E lá fui eu ontem, 26 de agosto, rever o show no Teatro Ipanema. E o fato é que gostei ainda mais de ver e ouvir Alice cantar Nana em apresentação feita dentro da programação do Terças no Ipanema, projeto que – sob a curadoria de Flávia Souza Lima – vem revitalizando a vocação musical deste histórico teatro da cidade do Rio de Janeiro (RJ).
Amo o clima de cabaré chic da casa Manouche, onde assisti ao show pela primeira vez na apresentação de 20 de junho. Mas amo também, sobre todas as coisas cênicas, a atmosfera e a luz de um teatro.
A propósito, no início do show de ontem, o último dos três feitos por Alice no Teatro Ipanema, a cantora disse ao público que a intenção do tributo é espalhar o “rastro de luz” deixado por Nana no mundo.
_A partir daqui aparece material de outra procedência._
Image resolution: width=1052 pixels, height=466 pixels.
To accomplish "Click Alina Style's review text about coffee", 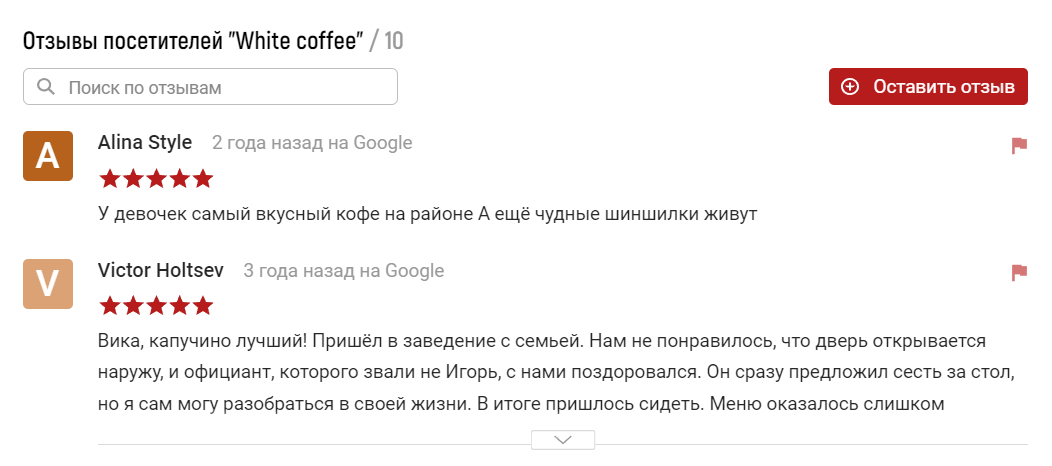I will (x=428, y=214).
Sob a luz de Nana, Alice Caymmi tem se elevado e se iluminado ao dar voz a um repertório lapidar que irmana boleros e sambas-canção de tons tristes, às vezes dramáticos.
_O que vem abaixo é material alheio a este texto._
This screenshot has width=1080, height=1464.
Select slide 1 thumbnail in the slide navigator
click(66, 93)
A apresentação de ontem brindou o público com música nova no roteiro, Tens (Calmaria), parceria de Ivan Lins com Ronaldo Monteiro de Souza lançada por Ivan em 1974 e regravada por Nana, com toda a propriedade, no álbum de 1975 que marcou a retomada da discografia brasileira da artista após dez anos.
Samba-canção lançado há 70 anos pelo patriarca Dorival Caymmi (1914 – 2008), Só louco (1955) já estava no roteiro desde o início, mas, como não tinha sido cantado na apresentação de 20 de junho no Manouche, soou como novidade para mim. Assim como Dora (1945), música já octogenária de Dorival que Nana tomou para si, intérprete geralmente definitiva das canções a que deu voz.
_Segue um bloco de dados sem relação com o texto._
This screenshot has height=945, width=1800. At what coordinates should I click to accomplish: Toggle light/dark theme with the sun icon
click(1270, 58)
Para minha tia Nana é show de voz e piano que entrou em cena com Alice e o músico Francisco Eiras. No momento, o pianista é Eduardo Farias, músico com o qual a cantora mostrou fina sintonia em cena entre números musicais e falas mordazes.
Sim, perpetuando a tradição da tia até no humor ácido, Alice tempera o drama das canções com o suave veneno de comentários espirituosos, tirando sarro sobretudo de si mesma.
Alice Caymmi não perdeu a pose nem quando caiu. Sim, a cantora tropeçou no vestido – figurino evocativo da passionalidade de uma cantora espanhola de música flamenca – e caiu no palco do Teatro Ipanema após os agradecimentos, antes do bis. Traquinagem da tia Nana lá do além? Vá saber… Mas Alice levantou e deu a volta por cima, saindo ovacionada de cena, honrando o legado e a luz eterna de Nana Caymmi.